**EXERCISE AIM:**
Where a picture appears, leave it out; copy everything else in the records exactly.
[Start of Attachment]
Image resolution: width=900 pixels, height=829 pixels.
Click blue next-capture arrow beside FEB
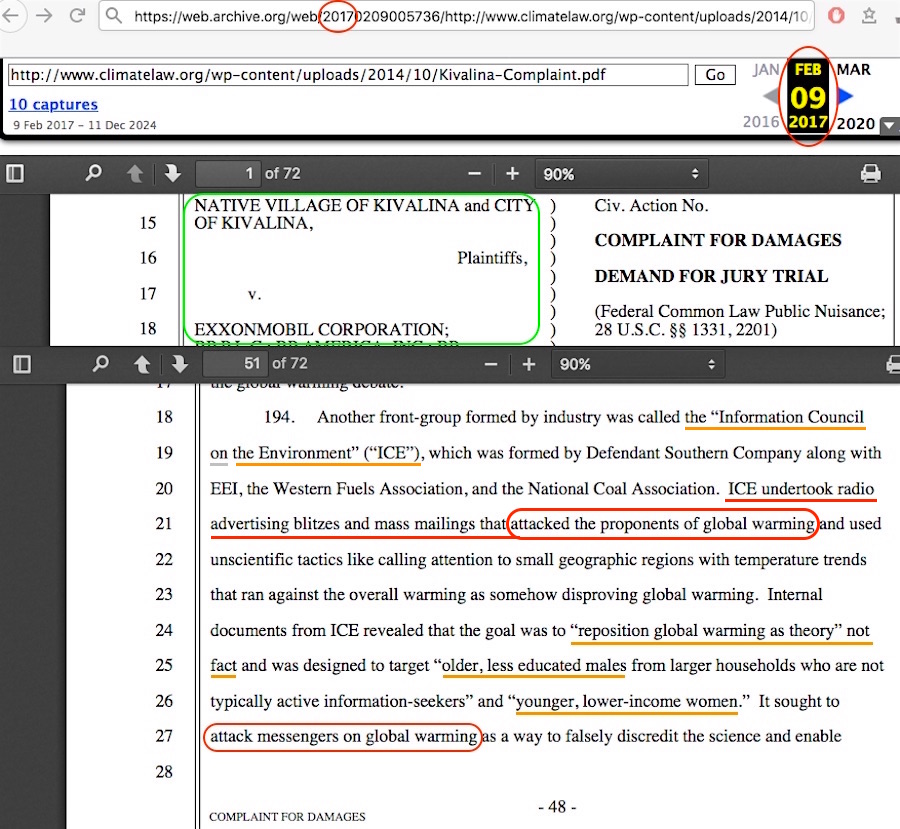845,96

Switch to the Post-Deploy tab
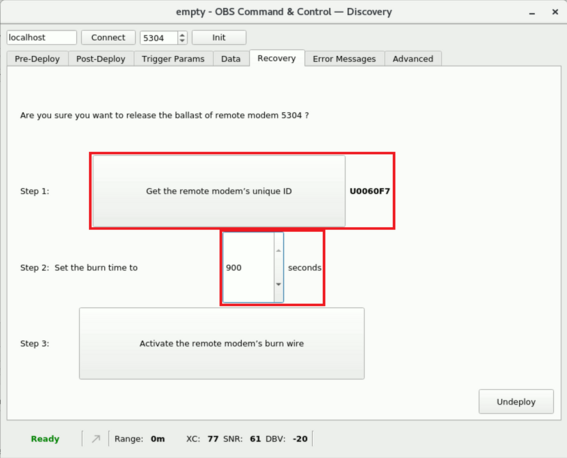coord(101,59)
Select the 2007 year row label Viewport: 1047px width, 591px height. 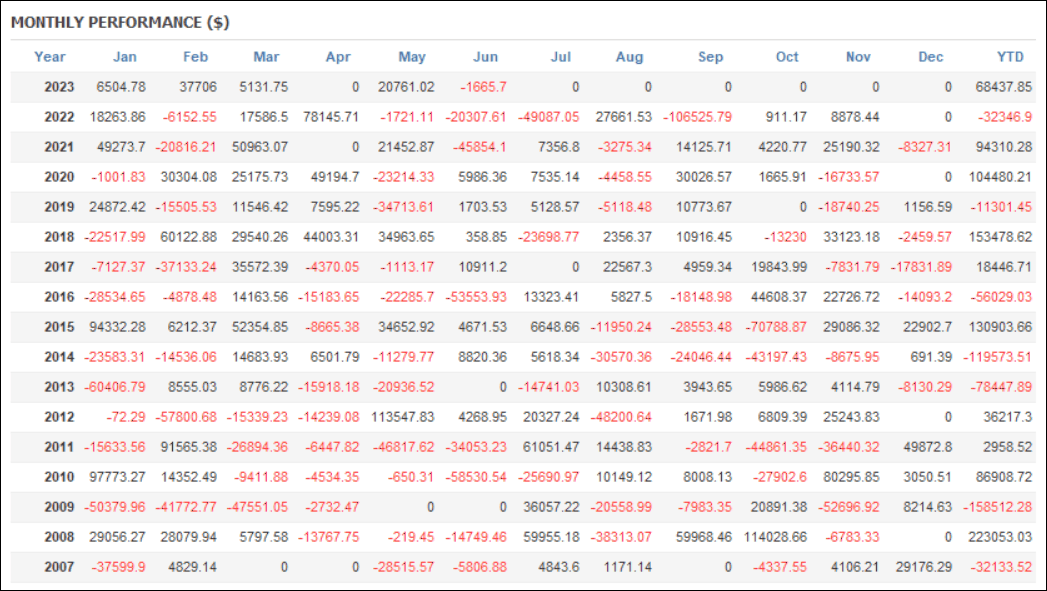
[End of Attachment]
**EXERCISE RESULT:**
Image resolution: width=900 pixels, height=829 pixels.
Click blue next-capture arrow beside FEB
845,96

Switch to the Post-Deploy tab
coord(101,59)
Select the 2007 year row label Viewport: 1047px width, 591px height. 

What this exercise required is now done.